"""
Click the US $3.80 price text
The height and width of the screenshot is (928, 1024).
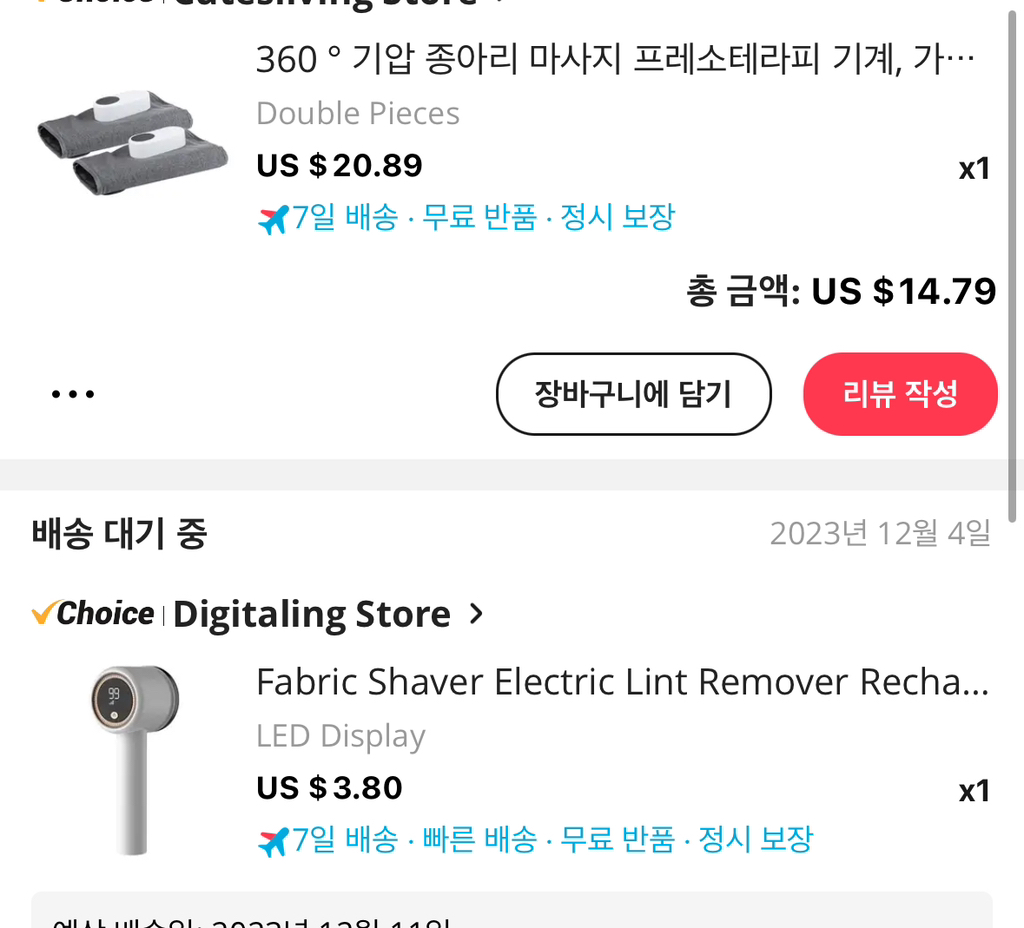click(329, 789)
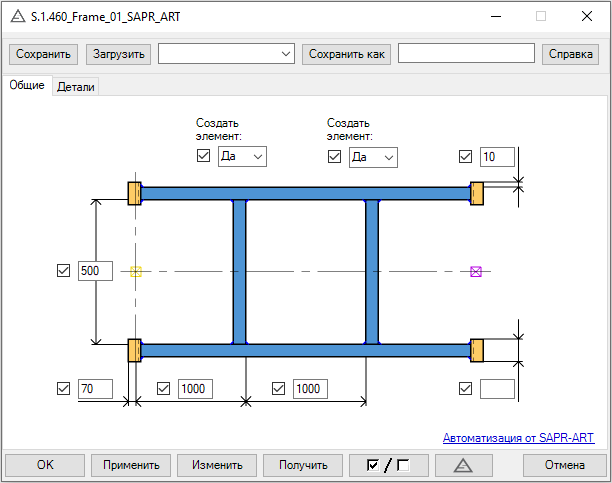612x483 pixels.
Task: Click the first 1000 dimension field
Action: click(195, 389)

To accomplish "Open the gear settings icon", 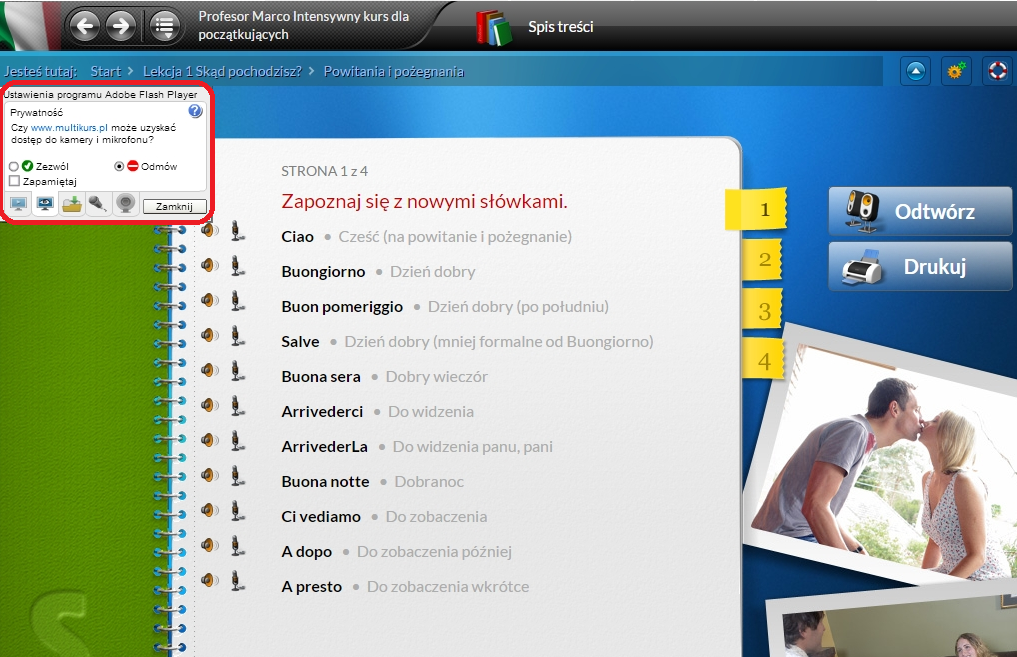I will click(x=957, y=72).
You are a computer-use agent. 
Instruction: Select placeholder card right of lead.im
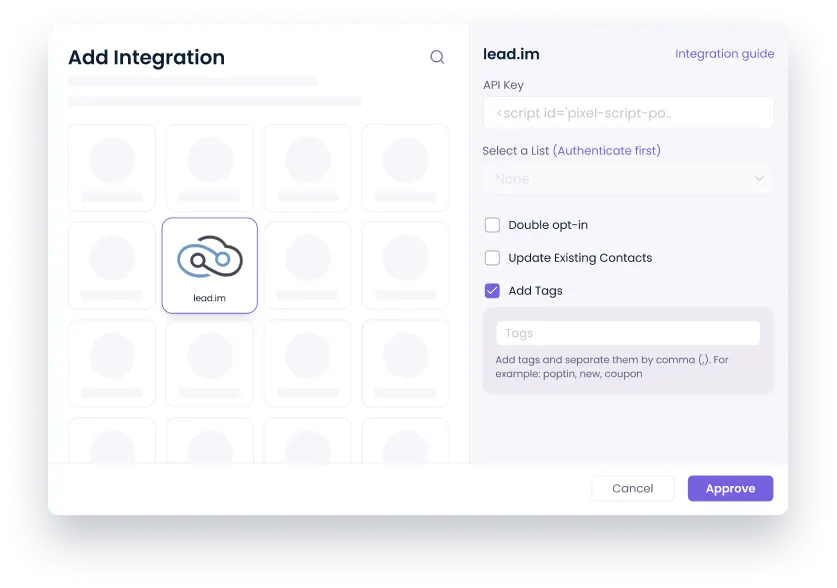click(307, 266)
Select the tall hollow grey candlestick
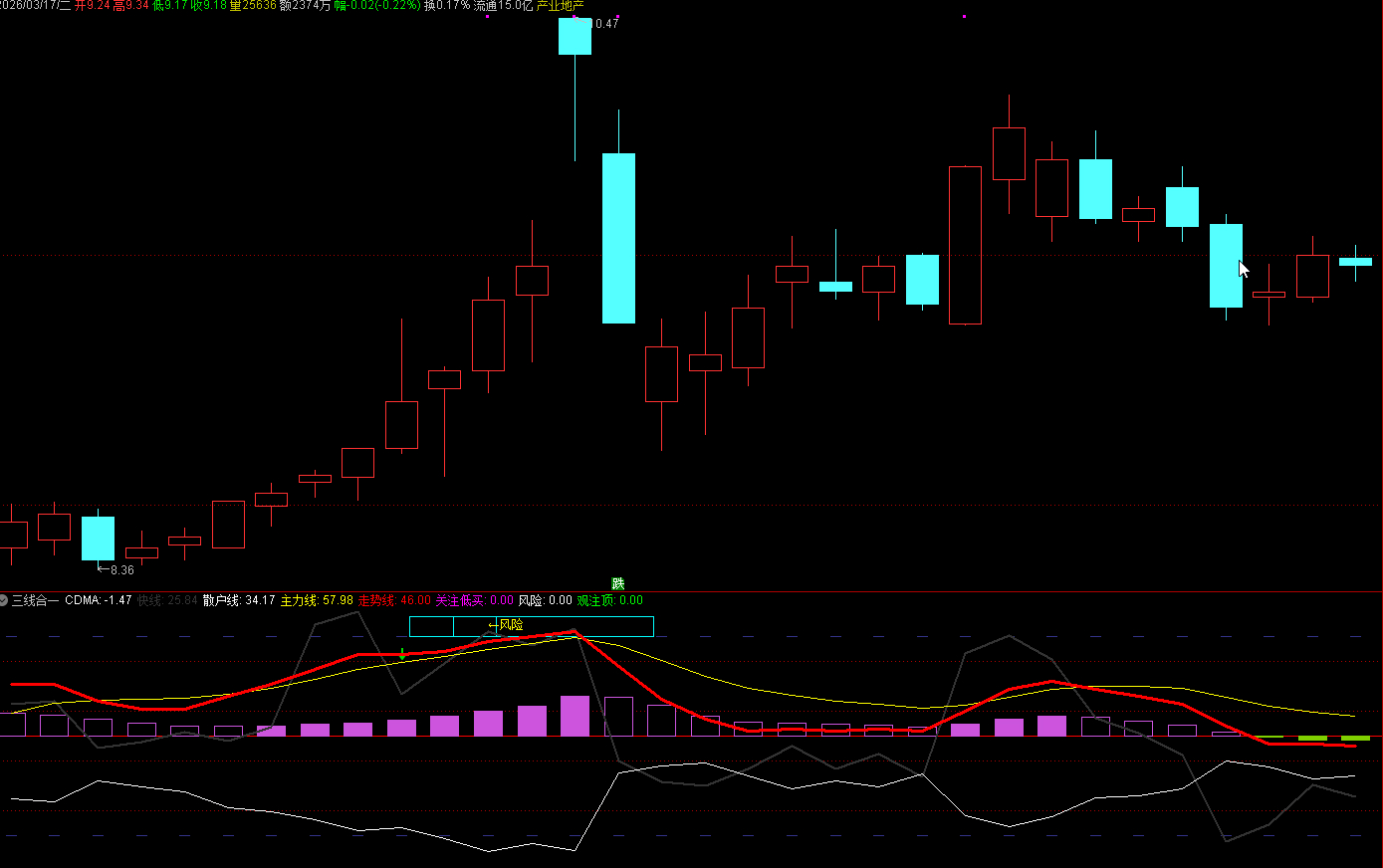1383x868 pixels. 965,245
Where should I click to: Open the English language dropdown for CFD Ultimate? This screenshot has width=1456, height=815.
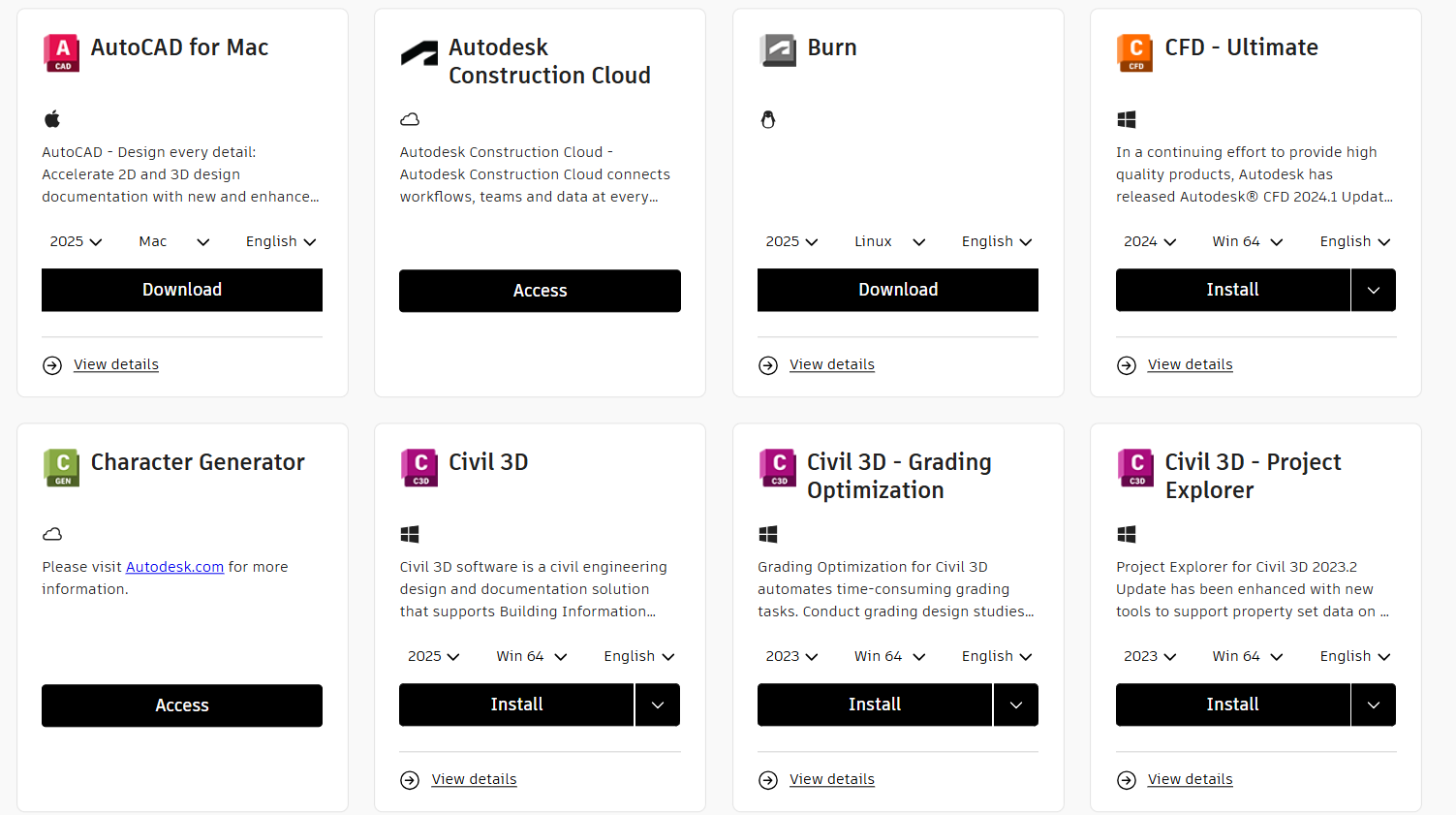click(1354, 241)
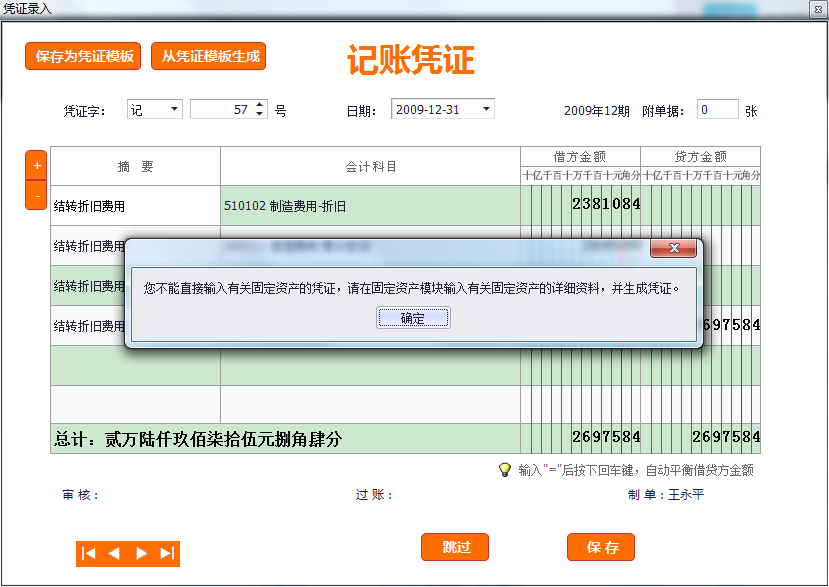This screenshot has height=587, width=829.
Task: Close the warning dialog with red X
Action: click(673, 248)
"""
§ REQUIRED TASK: Copy the lines word for word, starting with the line that contains "Select the tall hollow grey candlestick" and running through the final line. Leave the pictures out.

§ TASK OUTPUT:
Select the tall hollow grey candlestick
1383x868 pixels. 965,245
Where should I click to: Open the English language dropdown for CFD Ultimate? This screenshot has width=1456, height=815.
click(1354, 241)
This screenshot has height=587, width=829.
Task: Close the warning dialog with red X
Action: click(673, 248)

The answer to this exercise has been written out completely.